Step Hyp Ref Expression
1 eqeq2 ( 𝑣 = 𝑋 → ( ( 𝑤 ‘ 0 ) = 𝑣 ↔ ( 𝑤 ‘ 0 ) = 𝑋 ) )
2 1 rabbidv ( 𝑣 = 𝑋 → { 𝑤 ∈ ( 𝑛 ClWWalksN 𝐺 ) ∣ ( 𝑤 ‘ 0 ) = 𝑣 } = { 𝑤 ∈ ( 𝑛 ClWWalksN 𝐺 ) ∣ ( 𝑤 ‘ 0 ) = 𝑋 } )
3 oveq1 ( 𝑛 = 𝑁 → ( 𝑛 ClWWalksN 𝐺 ) = ( 𝑁 ClWWalksN 𝐺 ) )
4 3 rabeqdv ( 𝑛 = 𝑁 → { 𝑤 ∈ ( 𝑛 ClWWalksN 𝐺 ) ∣ ( 𝑤 ‘ 0 ) = 𝑋 } = { 𝑤 ∈ ( 𝑁 ClWWalksN 𝐺 ) ∣ ( 𝑤 ‘ 0 ) = 𝑋 } )
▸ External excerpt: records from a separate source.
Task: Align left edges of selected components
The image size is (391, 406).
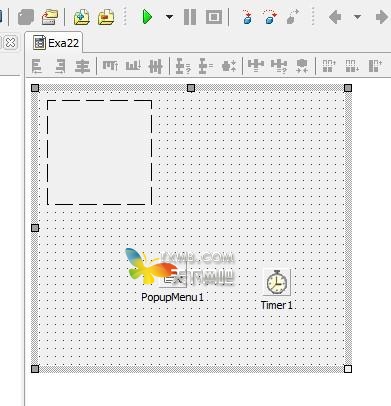Action: click(x=37, y=66)
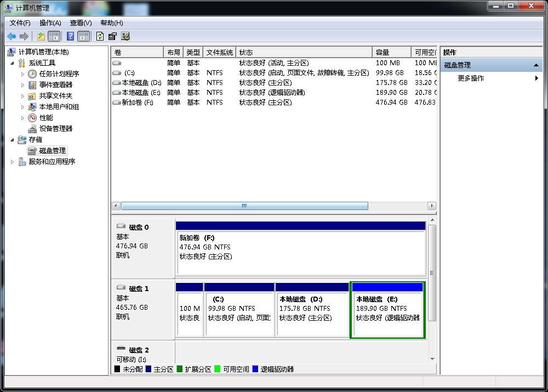Click the blue Back arrow in toolbar
The image size is (548, 392).
coord(11,36)

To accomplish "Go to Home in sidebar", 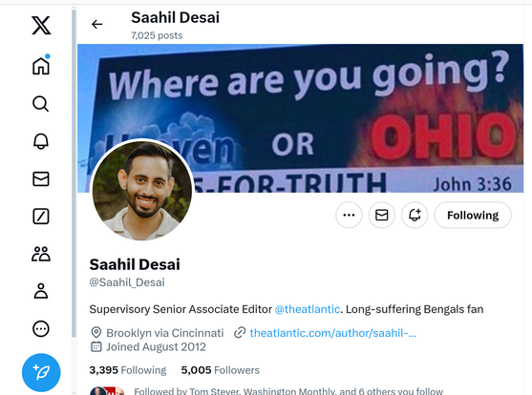I will [x=41, y=65].
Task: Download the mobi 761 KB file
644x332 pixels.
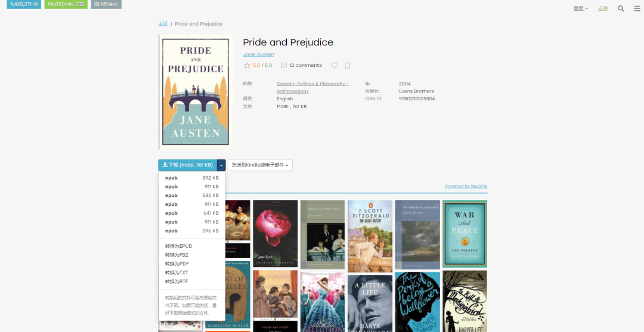Action: (188, 165)
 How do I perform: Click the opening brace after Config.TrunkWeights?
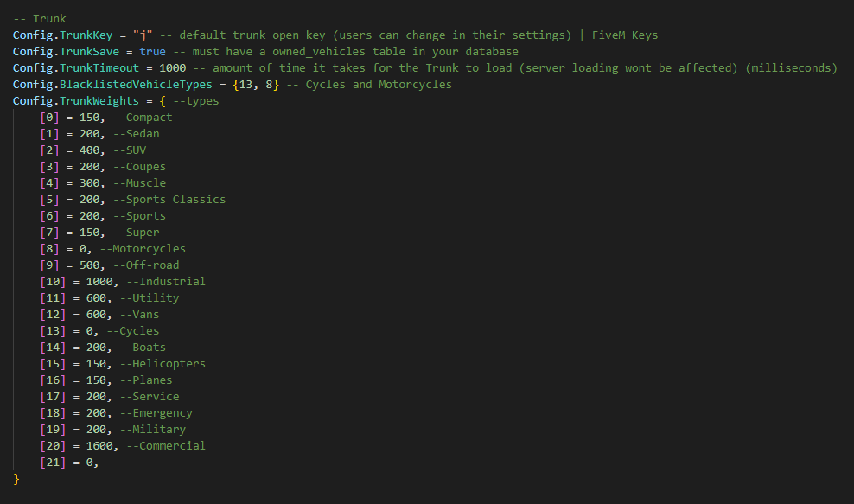(x=163, y=101)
5 clwwlknonmpo ( ClWWalksNOn ‘ 𝐺 ) = ( 𝑣 ∈ ( Vtx ‘ 𝐺 ) , 𝑛 ∈ ℕ0 ↦ { 𝑤 ∈ ( 𝑛 ClWWalksN 𝐺 ) ∣ ( 𝑤 ‘ 0 ) = 𝑣 } )
6 ovex ( 𝑁 ClWWalksN 𝐺 ) ∈ V
7 6 rabex { 𝑤 ∈ ( 𝑁 ClWWalksN 𝐺 ) ∣ ( 𝑤 ‘ 0 ) = 𝑋 } ∈ V
8 2 4 5 7 ovmpo ( ( 𝑋 ∈ ( Vtx ‘ 𝐺 ) ∧ 𝑁 ∈ ℕ0 ) → ( 𝑋 ( ClWWalksNOn ‘ 𝐺 ) 𝑁 ) = { 𝑤 ∈ ( 𝑁 ClWWalksN 𝐺 ) ∣ ( 𝑤 ‘ 0 ) = 𝑋 } )
9 5 mpondm0 ( ¬ ( 𝑋 ∈ ( Vtx ‘ 𝐺 ) ∧ 𝑁 ∈ ℕ0 ) → ( 𝑋 ( ClWWalksNOn ‘ 𝐺 ) 𝑁 ) = ∅ )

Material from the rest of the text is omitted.